Merge several .csv into one csv in python

Good evening,

So I have a huge amount of .csvs which I either want to change in one giant csv before reading it with pandas, or directly creating a df with all the .csvs in it. The .csvs all have two columns "timestamp" and "holdings". Now I want to merge them on the "timestamp"-column if they match with each other and create a new column for each "holdings"-column. So far I produced this:

import os
import glob
import pandas as pd

os.chdir("C/USer....")
extension = 'csv'
all_filenames = [i for i in glob.glob('*.{}'.format(extension))]

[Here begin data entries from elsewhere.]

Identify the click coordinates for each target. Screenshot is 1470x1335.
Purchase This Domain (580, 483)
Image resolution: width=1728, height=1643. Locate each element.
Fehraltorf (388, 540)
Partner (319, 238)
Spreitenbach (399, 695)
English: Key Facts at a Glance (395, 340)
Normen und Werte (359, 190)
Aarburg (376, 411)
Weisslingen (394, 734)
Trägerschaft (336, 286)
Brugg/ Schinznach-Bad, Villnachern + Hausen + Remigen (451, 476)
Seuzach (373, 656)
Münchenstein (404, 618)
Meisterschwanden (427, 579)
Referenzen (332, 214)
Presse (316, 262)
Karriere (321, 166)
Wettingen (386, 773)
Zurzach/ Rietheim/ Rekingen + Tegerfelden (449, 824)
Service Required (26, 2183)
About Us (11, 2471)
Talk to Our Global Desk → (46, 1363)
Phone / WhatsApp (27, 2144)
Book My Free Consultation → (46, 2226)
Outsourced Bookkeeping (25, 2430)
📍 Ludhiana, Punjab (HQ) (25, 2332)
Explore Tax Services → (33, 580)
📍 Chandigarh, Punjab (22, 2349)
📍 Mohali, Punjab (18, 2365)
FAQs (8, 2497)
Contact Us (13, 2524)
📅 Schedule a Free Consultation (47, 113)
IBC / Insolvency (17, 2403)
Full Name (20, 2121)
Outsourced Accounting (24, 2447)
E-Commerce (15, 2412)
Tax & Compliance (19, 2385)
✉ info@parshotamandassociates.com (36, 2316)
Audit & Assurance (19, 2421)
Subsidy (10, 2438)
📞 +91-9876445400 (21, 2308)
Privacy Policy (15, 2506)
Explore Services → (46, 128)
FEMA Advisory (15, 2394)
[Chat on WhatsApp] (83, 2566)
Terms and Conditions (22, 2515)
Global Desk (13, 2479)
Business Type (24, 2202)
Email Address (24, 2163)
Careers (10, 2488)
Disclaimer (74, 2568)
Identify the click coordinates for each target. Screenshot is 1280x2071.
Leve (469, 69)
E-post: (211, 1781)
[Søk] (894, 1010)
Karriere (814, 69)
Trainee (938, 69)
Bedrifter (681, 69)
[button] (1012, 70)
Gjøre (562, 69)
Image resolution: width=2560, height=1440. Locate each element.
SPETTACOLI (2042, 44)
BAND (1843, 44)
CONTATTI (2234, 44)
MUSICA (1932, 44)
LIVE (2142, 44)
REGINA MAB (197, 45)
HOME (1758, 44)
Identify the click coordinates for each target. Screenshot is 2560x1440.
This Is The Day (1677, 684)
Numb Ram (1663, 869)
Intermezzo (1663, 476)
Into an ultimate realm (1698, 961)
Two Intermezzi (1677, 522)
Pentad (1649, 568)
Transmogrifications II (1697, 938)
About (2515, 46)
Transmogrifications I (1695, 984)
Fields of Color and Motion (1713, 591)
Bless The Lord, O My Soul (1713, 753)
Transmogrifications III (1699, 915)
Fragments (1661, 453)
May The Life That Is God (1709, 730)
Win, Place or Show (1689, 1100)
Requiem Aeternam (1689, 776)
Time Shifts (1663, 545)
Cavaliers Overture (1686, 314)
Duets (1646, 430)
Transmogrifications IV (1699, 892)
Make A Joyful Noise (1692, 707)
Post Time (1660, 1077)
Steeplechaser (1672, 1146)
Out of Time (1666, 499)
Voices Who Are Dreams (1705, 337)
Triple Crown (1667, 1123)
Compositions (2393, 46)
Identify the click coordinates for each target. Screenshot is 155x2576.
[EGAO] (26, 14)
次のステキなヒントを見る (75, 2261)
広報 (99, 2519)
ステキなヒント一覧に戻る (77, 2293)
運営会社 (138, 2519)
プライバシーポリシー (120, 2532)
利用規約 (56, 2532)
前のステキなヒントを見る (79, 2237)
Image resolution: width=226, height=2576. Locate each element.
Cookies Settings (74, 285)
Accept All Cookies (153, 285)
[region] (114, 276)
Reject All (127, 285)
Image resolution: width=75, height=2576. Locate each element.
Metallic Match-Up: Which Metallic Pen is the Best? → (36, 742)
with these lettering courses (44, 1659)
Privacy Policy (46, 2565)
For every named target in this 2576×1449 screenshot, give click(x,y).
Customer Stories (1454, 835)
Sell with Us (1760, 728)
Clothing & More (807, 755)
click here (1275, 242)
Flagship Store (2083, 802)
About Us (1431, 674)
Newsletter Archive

dfs = [pd.read_csv(f, index_col=[0], parse_dates=[0])
        for f in os.listdir(os.getcwd()) if f.endswith('csv')]

The output is a list with dfs. How do I merge them on "timestamp" column now? I tried to concate and merge already, but it always puts them in a single column.

Solution

What you are looking for is an outer join between the dataframes. Since the pandas merge function only operates between two dataframes, we need to loop over each dataframe and merge them individually. We can use the reduce iterator from functools to do this cleanly in one line:

import pandas as pd
from functools import reduce

df_merged = reduce(lambda  left,right: pd.merge(left,right,on=['timestamp'],
                                        how='outer'), dfs)

Use the suffixes argument in the merge function to clean up your column headings.